Question

I am writing an application that needs to be installed on a large number of desktops and also needs to update itself. We are looking at WIX for creating the installation. I have used ClickOnce and it is not a good solution for this install. WIX seems to fit, but there is no good process for auto update that I have found.

I have looked at ClickThrough, but it doesn't seem ready for prime time yet. Does anyone have another good solution to use with WIX (or maybe another install program) to auto update an application install?

Was it helpful?

Solution

Yeah, ClickThrough really is what you're looking for here. There are bits and pieces in it that work. You might be able to dissect the code and use it yourself without all the extra "UI + build integration". Most of the bugs are in the higher levels. At the root, the RSS update and executable bootstrapper work fine.

OTHER TIPS

Just how "auto"-update does it have to be? :-)

We use WiX (2.0) for an app that needs to be installed over and over again. As long as you go with "major upgrades" from version to version, that works just fine - you can uninstall the old version and then re-install the new one - no major problems here.

The key is to have a stable "UpgradeCode" (a GUID in your WiX) that never changes - it's the key for your app - and to have a new ProductCode for every release.

Then, in your wxs file, you need two bits:

<Upgrade Id='--your-updatecode-GUID-here--'>
    <UpgradeVersion MigrateFeatures='yes' RemoveFeatures='ALL' />
</Upgrade>

<InstallExecuteSequence>
  <RemoveExistingProducts After='InstallInitialize' />
</InstallExecuteSequence>

That should do it!

Other than that - nothing really much to say - it just works :-)

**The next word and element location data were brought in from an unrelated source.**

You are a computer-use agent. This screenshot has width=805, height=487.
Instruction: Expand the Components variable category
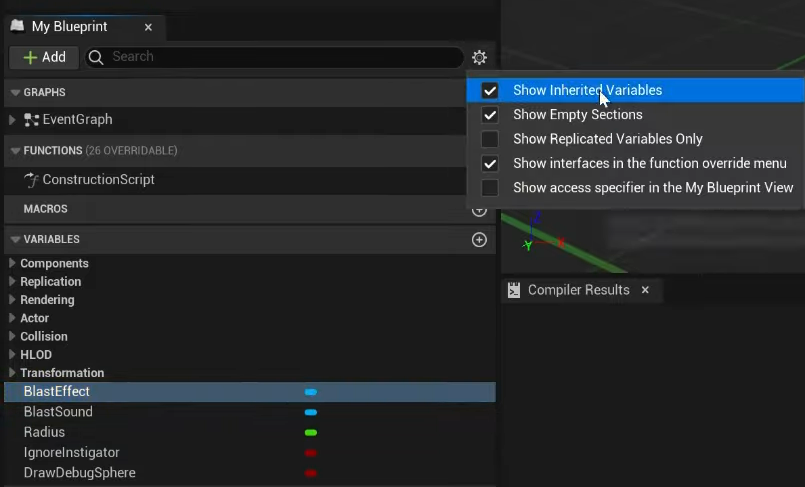(12, 264)
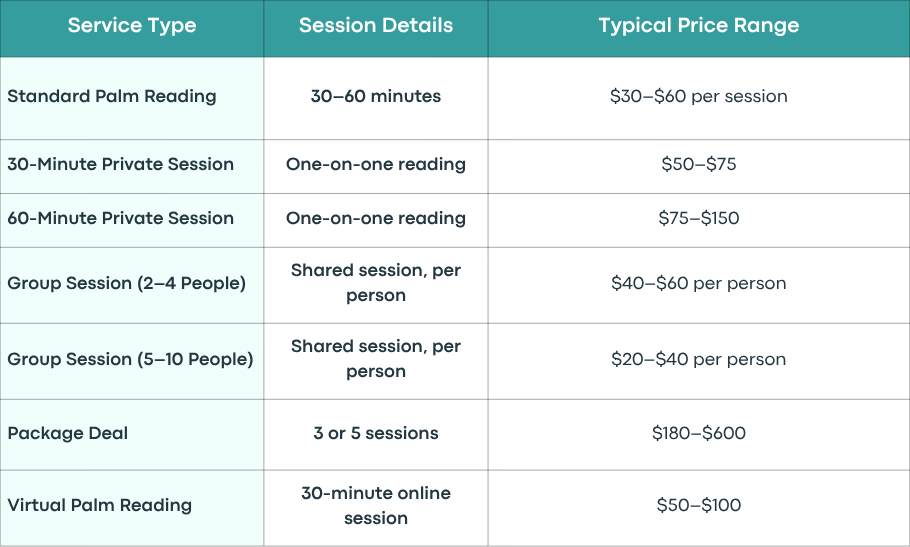Click the 3 or 5 sessions cell
This screenshot has width=910, height=547.
pyautogui.click(x=375, y=434)
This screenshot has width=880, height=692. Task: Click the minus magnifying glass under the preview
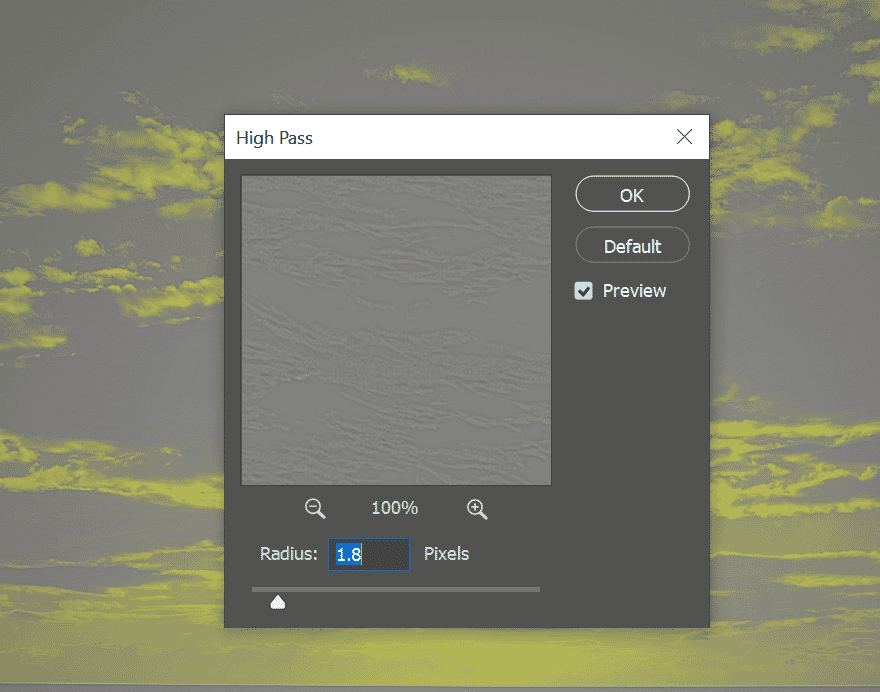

Windows Installer isn't really designed for "self updating" software. If you don't need MSI, or really need the application to "pull" it's own updates then use NSIS or some other tool and write your own updating routine/service.

However if this is being installed on a large number of desktops within a single organisation, then the better solution would be to deploy an MSI via Active Directory. You can then "push" out updates using Group Policy. This is going to be much more robust than any application that updates itself.